_Direction_
Convert the stretch of rows from the beginning through the line containing "pyautogui.click(x=461, y=109)" into a JSON list of strings, with one string per line and no blank lines.

_Task inputs_

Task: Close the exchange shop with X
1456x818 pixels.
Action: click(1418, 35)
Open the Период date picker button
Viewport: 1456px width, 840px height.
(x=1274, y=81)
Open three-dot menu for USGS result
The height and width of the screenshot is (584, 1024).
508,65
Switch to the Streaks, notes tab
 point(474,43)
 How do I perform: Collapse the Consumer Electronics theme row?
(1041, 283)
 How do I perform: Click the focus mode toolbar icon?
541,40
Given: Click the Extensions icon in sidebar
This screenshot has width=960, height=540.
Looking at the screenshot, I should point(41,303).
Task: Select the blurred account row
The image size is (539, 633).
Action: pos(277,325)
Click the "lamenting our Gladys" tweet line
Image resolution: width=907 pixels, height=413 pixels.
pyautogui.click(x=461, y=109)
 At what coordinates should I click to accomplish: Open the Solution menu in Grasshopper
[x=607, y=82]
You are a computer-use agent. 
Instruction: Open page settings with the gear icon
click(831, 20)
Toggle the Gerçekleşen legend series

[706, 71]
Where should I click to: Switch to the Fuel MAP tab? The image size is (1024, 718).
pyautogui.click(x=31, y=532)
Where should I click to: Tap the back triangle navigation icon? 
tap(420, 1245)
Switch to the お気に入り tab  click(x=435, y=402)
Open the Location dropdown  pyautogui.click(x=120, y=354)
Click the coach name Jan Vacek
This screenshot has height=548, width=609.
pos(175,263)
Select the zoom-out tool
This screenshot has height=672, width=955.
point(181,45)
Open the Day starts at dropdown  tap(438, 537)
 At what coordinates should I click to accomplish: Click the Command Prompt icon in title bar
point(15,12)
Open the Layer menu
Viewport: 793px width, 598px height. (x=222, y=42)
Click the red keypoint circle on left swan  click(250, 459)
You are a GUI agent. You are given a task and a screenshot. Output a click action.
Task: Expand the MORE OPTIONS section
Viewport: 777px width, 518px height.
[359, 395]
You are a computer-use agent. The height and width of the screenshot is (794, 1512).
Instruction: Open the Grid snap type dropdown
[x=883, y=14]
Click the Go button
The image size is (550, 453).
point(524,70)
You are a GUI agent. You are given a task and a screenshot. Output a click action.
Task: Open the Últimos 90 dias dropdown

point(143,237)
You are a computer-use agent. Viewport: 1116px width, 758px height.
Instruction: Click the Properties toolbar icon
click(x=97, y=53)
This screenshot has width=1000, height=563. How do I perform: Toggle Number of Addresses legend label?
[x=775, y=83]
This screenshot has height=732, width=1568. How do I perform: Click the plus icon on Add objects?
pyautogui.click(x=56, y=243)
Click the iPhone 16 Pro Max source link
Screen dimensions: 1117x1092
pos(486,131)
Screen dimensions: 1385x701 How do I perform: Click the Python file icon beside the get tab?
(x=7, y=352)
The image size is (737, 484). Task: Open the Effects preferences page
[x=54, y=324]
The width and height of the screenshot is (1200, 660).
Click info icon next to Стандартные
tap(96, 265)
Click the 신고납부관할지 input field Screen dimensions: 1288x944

_Exercise answer_
[
  "Task: Close the exchange shop with X",
  "1456x818 pixels.",
  "Action: click(1418, 35)",
  "Open the Период date picker button",
  "Viewport: 1456px width, 840px height.",
  "(x=1274, y=81)",
  "Open three-dot menu for USGS result",
  "The height and width of the screenshot is (584, 1024).",
  "508,65",
  "Switch to the Streaks, notes tab",
  " point(474,43)",
  " How do I perform: Collapse the Consumer Electronics theme row?",
  "(1041, 283)",
  " How do I perform: Click the focus mode toolbar icon?",
  "541,40",
  "Given: Click the Extensions icon in sidebar",
  "This screenshot has width=960, height=540.",
  "Looking at the screenshot, I should point(41,303).",
  "Task: Select the blurred account row",
  "The image size is (539, 633).",
  "Action: pos(277,325)",
  "Click the \"lamenting our Gladys\" tweet line",
  "Image resolution: width=907 pixels, height=413 pixels.",
  "pyautogui.click(x=461, y=109)"
]